The Government of Malaysia funds two thirds of the cost of ARV drugs for refugees. Recently, the Czech Embassy in Kuala Lumpur provided UNHCR with USD 19,000 to implement a nine month project aimed at reaching 1,000 refugees in Malaysia with health care services.

Migration Patterns

In Asia, Malaysia is a major destination country for migrant workers from Indonesia, Nepal, Viet Nam, Pakistan, India, Bangladesh, the Philippines, Cambodia, Myanmar, Lao PDR, Thailand and Sri Lanka. Migrants represent almost 12% of the Malaysian population.

Migrant workers are mainly employed in 3-D (dirty, dangerous and demanding) jobs. Latest estimates show 1.8 million documented migrant workers employed in Malaysia; 17% are domestic workers, 15% employed in construction, 36% in manufacturing, 9% in services and 7% in agriculture.

Undocumented migrant workers may equal the number of documented workers employed in the country, although this is hard to verify. Data on remittances from Malaysia to the origin countries is scarce.

Malaysia is a source and destination country for trafficked persons. Malaysian women and children, primarily of Chinese ethnicity, are trafficked.

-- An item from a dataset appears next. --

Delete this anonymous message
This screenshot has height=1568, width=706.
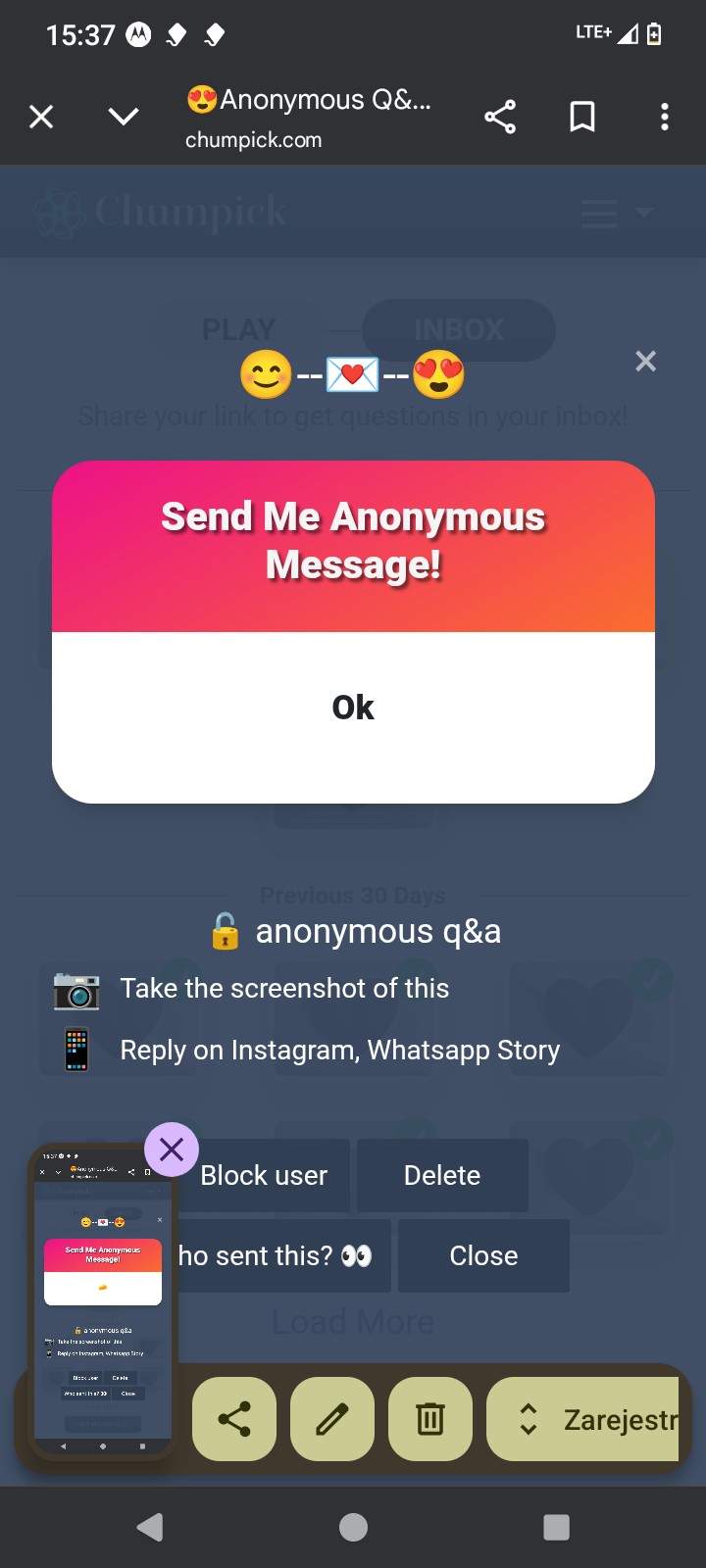442,1175
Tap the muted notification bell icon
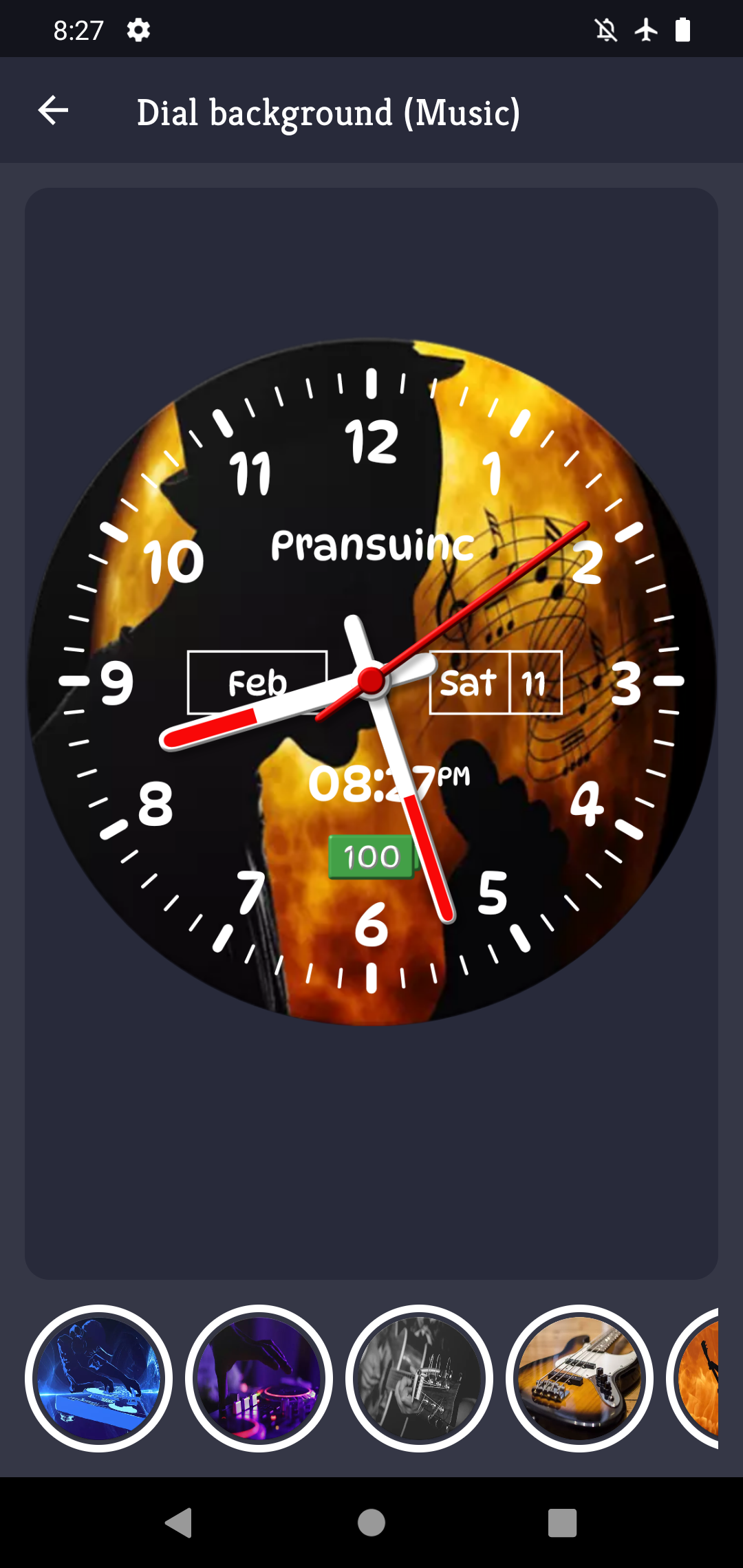743x1568 pixels. click(605, 29)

In 2006, fewer than 100 Malaysian women were trafficked abroad and the numbers, especially among women and children, seem to be declining. Men, women and children are also trafficked to Malaysia from Indonesia, Thailand, the Philippines, Cambodia, Viet Nam, Myanmar, and China.

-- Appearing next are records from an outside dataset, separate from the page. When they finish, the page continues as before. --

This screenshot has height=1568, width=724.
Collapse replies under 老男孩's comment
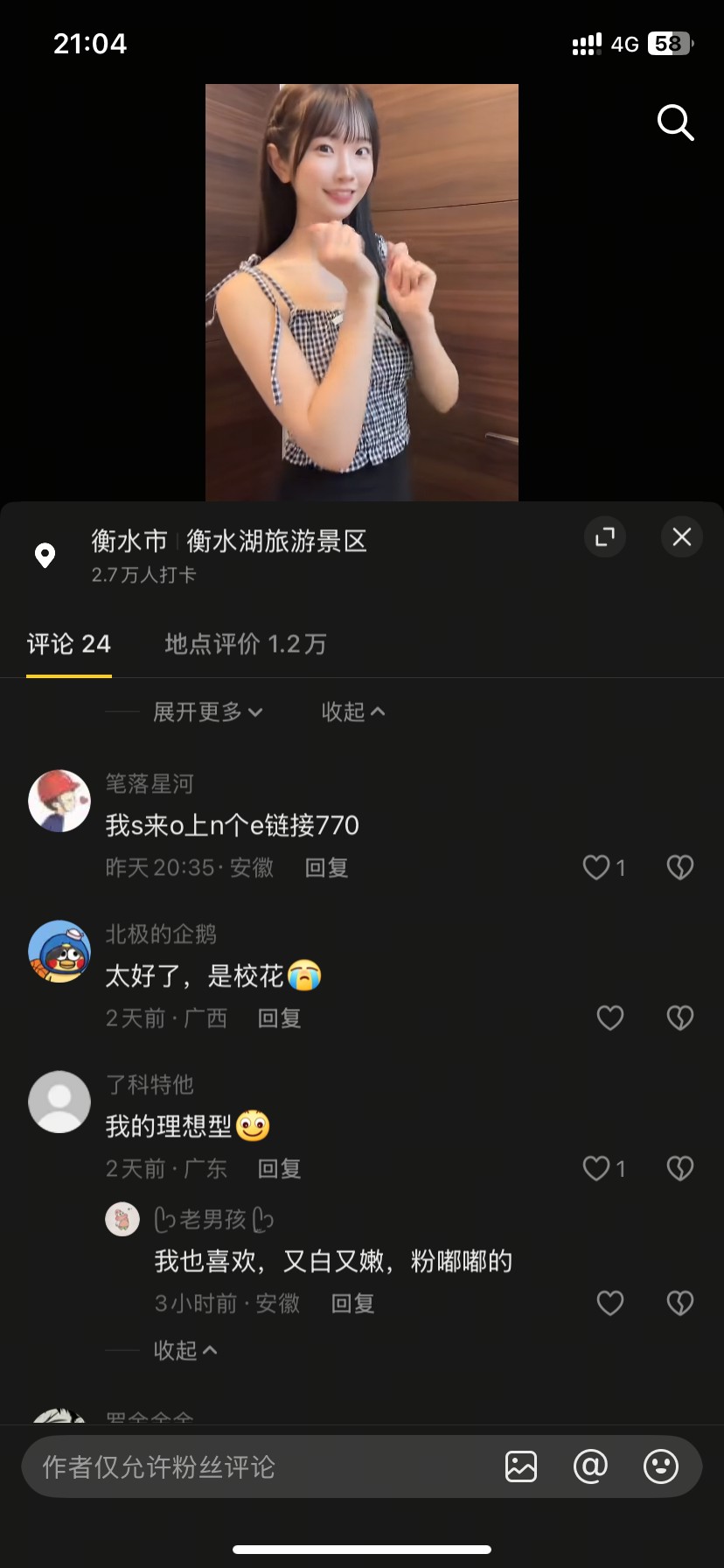185,1350
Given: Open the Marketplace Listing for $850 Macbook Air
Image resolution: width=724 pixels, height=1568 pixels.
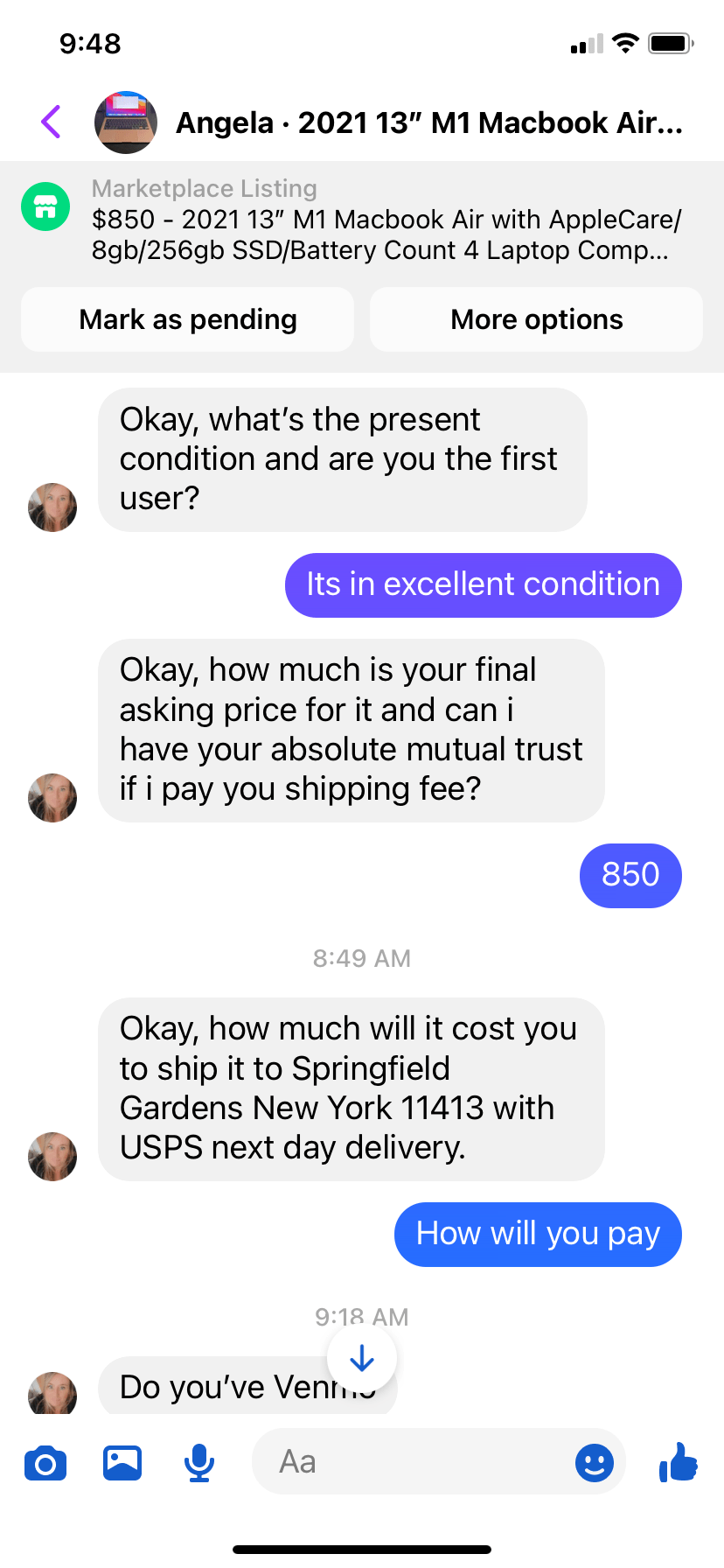Looking at the screenshot, I should (x=362, y=220).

No information has been found on HIV prevalence rates and HIV vulnerabilities and risk behaviour among migrants and mobile populations, including trafficked persons and refugees in Malaysia.

The National Strategic Plan identifies refugees as a group vulnerable to HIV, but data on HIV incidence rates amongst refugees are not yet captured through the existing HIV surveillance system.

HIV Response for Migrant Populations: Gaps and Opportunities

Despite national commitment to address the HIV epidemic, several gaps remain including a lack of HIV prevention interventions targeting sex workers and their clients. The majority of HIV prevention programmes targeting vulnerable groups (injecting drug users, sex workers and men who have sex with men) are carried out by NGOs and community-based organizations which face numerous financial and human resource challenges.

While Malaysia has identified migrant and mobile populations as a group vulnerable to HIV, there is a need to increase their access to HIV information and prevention and to deliver services in a language that they can understand. Care, support, post-counseling and referral services for migrant workers who test HIV positive during mandatory HIV testing should be strengthened.

The health situation and HIV vulnerabilities of migrant workers in the country remain to be substantiated with in-depth research and studies. To this aim, gender-based data collection mechanisms and HIV surveillance systems that protect migrants' rights and dignity need to be developed.